■ **TASK DETAILS**: Reproduce the material word for word, from the line containing "Given: Click the" down to the line containing "Looking at the", with both lines included. Leave the pictures out of your copy.

--- START OF RECORDS PROVIDED ---

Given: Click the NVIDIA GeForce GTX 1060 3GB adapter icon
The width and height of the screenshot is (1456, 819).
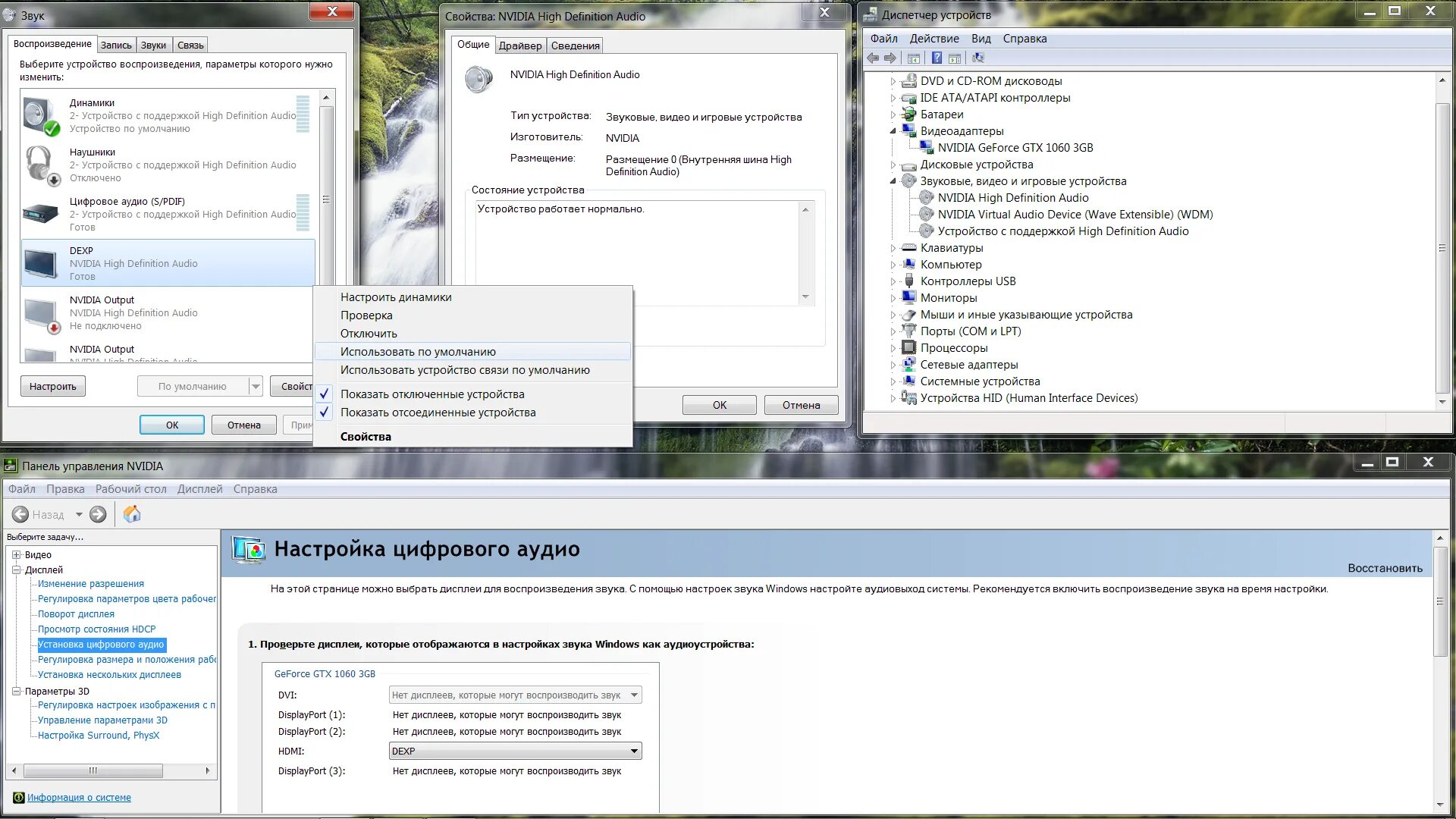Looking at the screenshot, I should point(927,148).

--- END OF RECORDS PROVIDED ---
--- START OF RECORDS PROVIDED ---

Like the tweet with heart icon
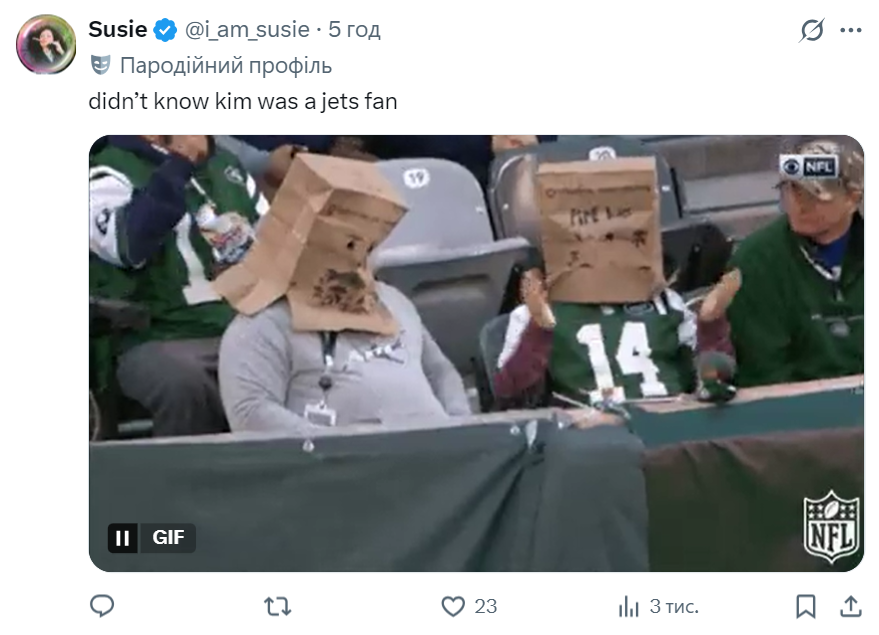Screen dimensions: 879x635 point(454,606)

--- END OF RECORDS PROVIDED ---

■ **COMPLETE OUTPUT**:
Given: Click the NVIDIA GeForce GTX 1060 3GB adapter icon
The width and height of the screenshot is (1456, 819).
Looking at the screenshot, I should point(927,148).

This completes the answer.